Thursday, June 16, 2011

Jane Austen's Letter 29: "So, Lady Bridges in the delicate language of Coulson Wallop is IN FOR IT! "

In Jane Austen's Letter 29, we read the following:

"So, Lady Bridges in the delicate language of Coulson Wallop is IN FOR IT! "

Le Faye's footnote advises the reader that Lady Bridges was pregnant, but what you have to work to find out is that Lady Bridges was the new bride of (and, at 22, eleven years younger than) the eldest Bridges son, Brook-William, and she wound up bearing him 4 children before she really _was_ "in for it", and died after giving birth to a baby girl. But then, Brook-William was not fazed, he remarried within three years, and since his "blue beard" was perhaps by then tinged with more than a touch of "grey", it took him seven years to murder his second wife in childbirth, when it only took him five years to finish off the first Lady Bridges!

So Jane Austen had this guy pegged a mile off. Add this vignette to the long list of Jane Austen's complaints about dutiful English wives being made serially pregnant by their proper English husbands until they either died or were overwhelmed with childcare.

And someone recently pointed out that Cassandra Austen spent a lot of time at Godmersham without Jane. I just did the math, and it seems to me that Cassandra was at Godmersham [the estate of brother Edward] for three months continuously between Letter 23 and Letter 33! I like to think that this was Cassandra being a very good sister to Jane, by relieving Jane of her share of being the tireless aunt to six (count 'em, six) children under the age of 8 at Godmersham. I feel confident from all the echoes of the novels in these letters that JA made the most of the time.

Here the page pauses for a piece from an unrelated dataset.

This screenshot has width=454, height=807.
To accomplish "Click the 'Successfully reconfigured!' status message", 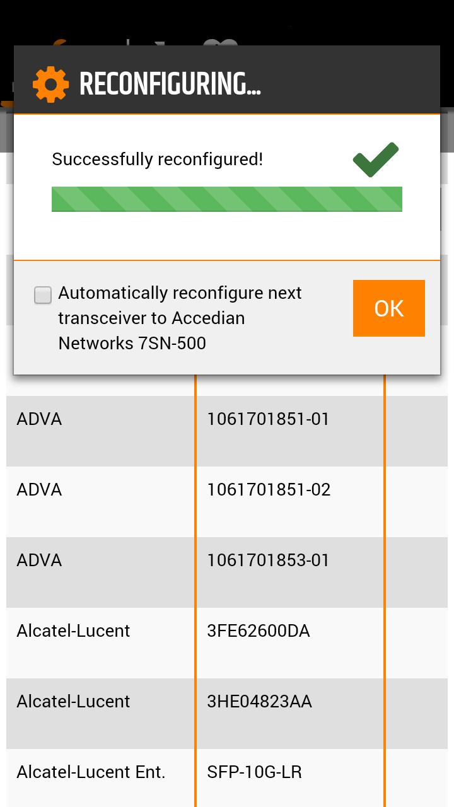I will point(157,160).
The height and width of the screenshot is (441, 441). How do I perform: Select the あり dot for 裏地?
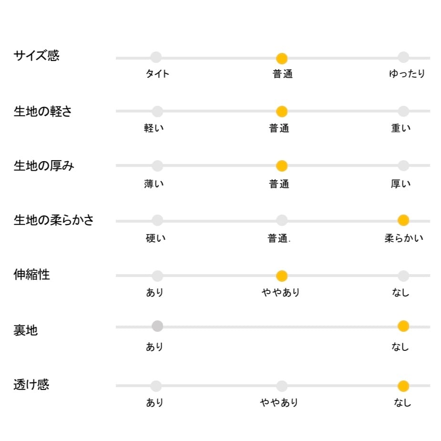click(x=157, y=326)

And there is another detail that is easily missed in the above quotation. Coulson Wallop was the younger (and presumably not disabled) brother of Lord Portsmouth (who, as I have previously claimed, is represented by Sir Walter Elliot in Persuasion), and Coulson apparently had a certain flair for telling it like it was that JA and CEA apparently felt a certain fondness for. Alas, poor Coulson died a scant 4 years after Letter 29 was written, at the tender age of 34.